◆ TEXT PASSAGE

· · · · ·

Data Parallel Reduction

● Each thread/process computes partial results, then combines them.

6. Challenges in Coordination
Race Conditions:
● Two or more threads update shared data simultaneously in an unsafe way.
Deadlocks:
● Two threads wait indefinitely for each other’s resources.
Livelocks:
● Threads keep changing state but make no progress.
Starvation:
● A thread never gets CPU time or resources.
False Sharing:
● Threads update different variables sharing the same cache line, hurting performance.
Example in OpenMP

Parallel Sum with Reduction and Barrier:

#include <omp.h>
#include <stdio.h>
int main()
{
int i, N = 1000;
double sum = 0.0, a[N];
// Initialize array
for (i = 0; i < N; i++)
a[i] = 1.0;
#pragma omp parallel
{
#pragma omp for reduction(+:sum)
for (i = 0; i < N; i++)
sum += a[i];

#pragma omp barrier

#pragma omp single

printf("Total sum: %f\n", sum);
}
return 0;
}
Explanation:

● reduction: Coordinates summing safely.

● barrier: Synchronizes threads.
● single: Only one thread prints.
1.9. Shared-Memory Programming

What Is Shared-Memory Programming?

In shared-memory parallel computing, multiple threads or processes access a common memory space,
meaning all of them can read and write the same variables in memory.
This is different from distributed-memory systems (like MPI), where each process has its own private
memory, and data must be explicitly sent between processes.

Key Characteristics
Single Address Space

● All threads can access the same variables.

● Any change by one thread is immediately visible to others (unless caches or synchronization
issues interfere).

· · · · ·

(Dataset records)
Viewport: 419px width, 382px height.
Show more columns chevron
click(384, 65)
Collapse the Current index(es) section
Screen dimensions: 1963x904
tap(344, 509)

· · · · ·

◆ JOB A
In the parallel programming text, what does it say happens in a livelock?
◆ JOB B
List every challenge in coordination that the parallel programming text names.
◆ JOB C
From the parallel programming text, return everything from "#include <omp.h>" down to "omp for reduction(+:sum)".

◆ TASK RESULT A
Threads keep changing state but make no progress.

◆ TASK RESULT B
Race Conditions, Deadlocks, Livelocks, Starvation, False Sharing

◆ TASK RESULT C
#include <omp.h>
#include <stdio.h>
int main()
{
int i, N = 1000;
double sum = 0.0, a[N];
// Initialize array
for (i = 0; i < N; i++)
a[i] = 1.0;
#pragma omp parallel
{
#pragma omp for reduction(+:sum)